Was wir als Bürger tun können? Lesen. Zuhören. Vorurteilsfrei recherchieren. Mit Menschenverstand.
Denn wie gesagt: In allem, was diskutiert wird und uns vermeintlich stört von Einschränkung der Bürgerrechte, Bevormundung, wirtschaftlichen Verlusten und sozialer Ungerechtigkeit – zum Teil valide Punkte, die es aufmerksam zu beobachten und diskutieren gibt – bleibt eines: das Virus.
Eine liebe Freundin von uns hat vor Kurzem ihren Vater an Corona auf eine sehr unmenschliche Art verloren. Eine junge Kommilitonin einer anderen Freundin war ernsthaft erkrankt. Das sind Fakten, die realer nicht werden können. Und wenn wir dieser Tage in die Krankenhäuser schauen, mit den vielen Ärzten, Krankenschwestern und Pflegern sprechen, werden wir ihre Realität auch nicht leugnen können.
Es sind Realitäten, die traurig machen. Auf ein weiteres Mal erkennen wir, wie z.B. in den USA schwarze Männer und Migranten mexikanischer Abstammung auffällig stark betroffen sind. Eine nüchterne Ursachenforschung wäre vielleicht aufschlussreich, gesellschaftliche Disproportionen sichtbarer zu machen. Oder hierzulande wie Alleinerziehende – fast ausschließlich alleinerziehende Frauen, die wiederum überproportional in prekären wirtschaftlichen und sozialen Verhältnissen leben, einerseits durch die Auswirkungen von Krankheit grundsätzlich stärker belastet sind, aber auch andererseits durch die Kita- und Schulschließungen besonders hart getroffen werden. Ist die schnelle Öffnung der Bildungseinrichtungen darauf die richtige Antwort – oder braucht es andere Maßnahmen? Wie reagieren wir auf eine zweite Welle der Infektionen, sollte sie kommen? Oder geht es mehr darum, wie wir uns als Gesellschaft aufstellen bezüglich Infrastruktur, globale Herausforderungen, Digitalisierung und solidarischer Unterstützung derjenigen, die es am dringendsten brauchen? Es geht uns alle an.

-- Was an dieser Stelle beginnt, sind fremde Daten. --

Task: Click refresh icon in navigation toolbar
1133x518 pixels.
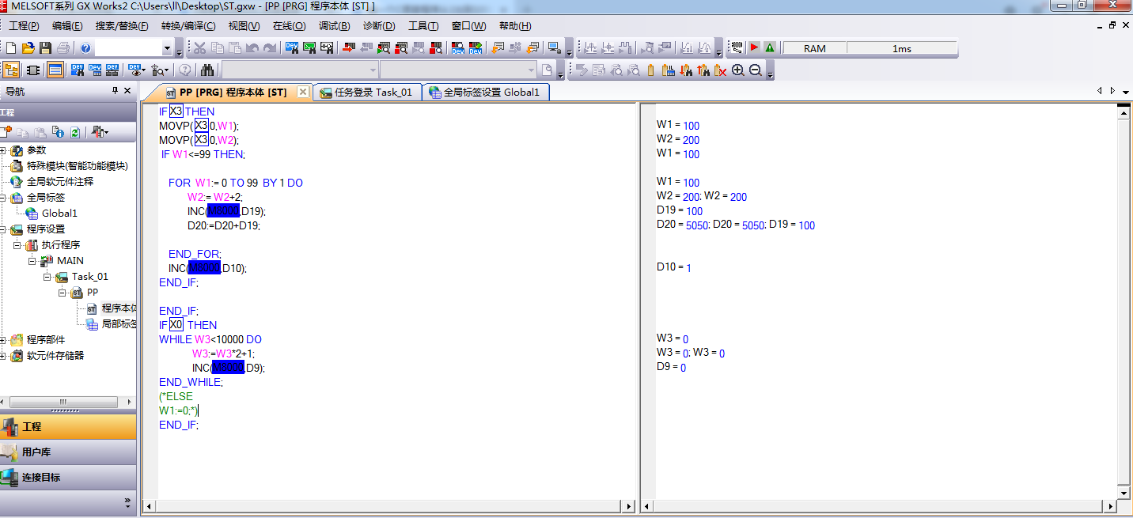Action: click(x=74, y=132)
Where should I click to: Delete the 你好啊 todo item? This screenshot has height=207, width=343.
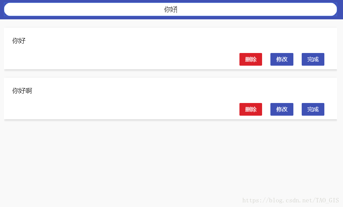click(250, 109)
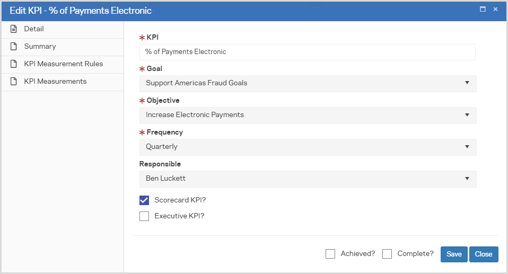Click the KPI Measurements page icon
Screen dimensions: 508x274
tap(14, 82)
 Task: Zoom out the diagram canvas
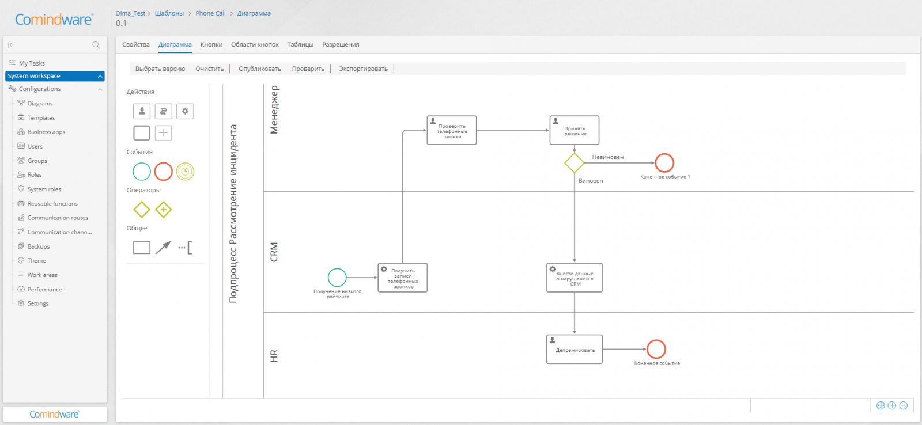pyautogui.click(x=904, y=405)
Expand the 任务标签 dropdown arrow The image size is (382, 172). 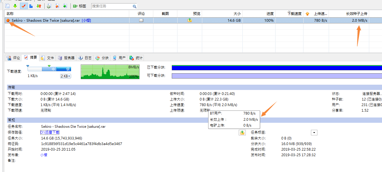point(314,132)
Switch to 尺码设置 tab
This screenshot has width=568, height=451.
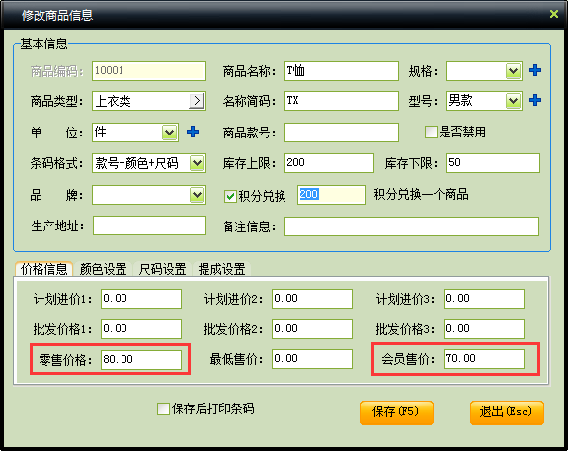pos(162,269)
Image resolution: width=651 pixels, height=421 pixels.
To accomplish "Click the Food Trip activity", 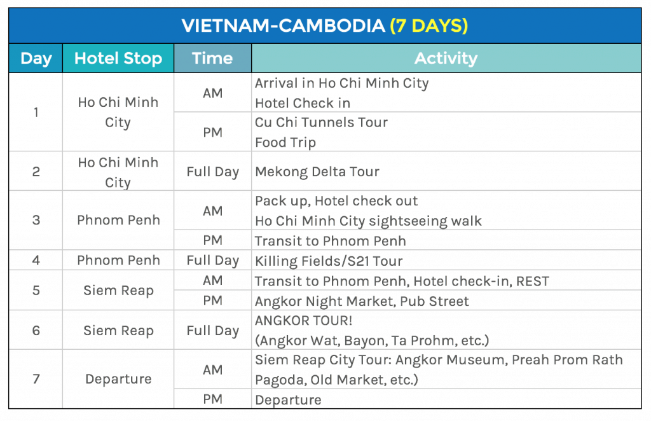I will point(285,142).
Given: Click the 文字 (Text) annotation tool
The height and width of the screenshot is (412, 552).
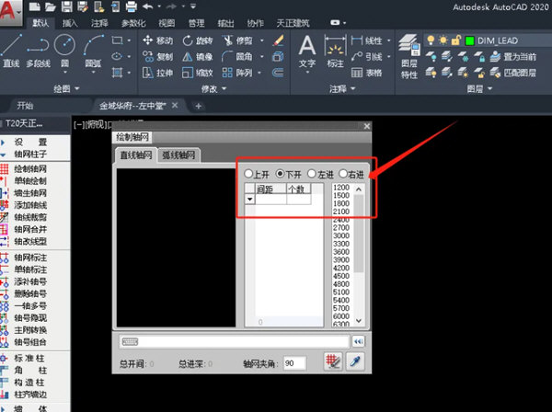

Ja, es ist eine sehr persönliche Belastung. Ich kann das mit drei kleinen Kindern und beruflichen Commitments sagen, dass es eine organisatorische “Hölle” ist, die die ganze Familie emotional herausfordert – aber nicht vergleichbar mit der Hölle auf der Intensivstation und nicht vergleichbar mit den Umständen, die wir haben werden, wenn wir sorglos und relativierend damit umgehen.
Unsere Aufgabe wird es meines Erachtens sein, uns aufzuklären, zusammen zu halten, mit offenen Herzen für unsere Mitmenschen da zu sein, weniger zu polarisieren, mehr Verständnis zeigen, ruhig bleiben und entschlossen handeln. Es ist bereits so viel “Dynamik” in allem – da wollen wir nicht noch Öl ins Feuer gießen.
Und noch eines: Meditieren hilft mir, in diesen Zeiten möglichst klar und verwurzelt zu bleiben – just my personal two cents. Wenn wir nicht auf uns selbst achten, wie können wir für andere da sein.
Bleibt gesund – eine virtuelle, herzliche Umarmung an alle und für uns selbst.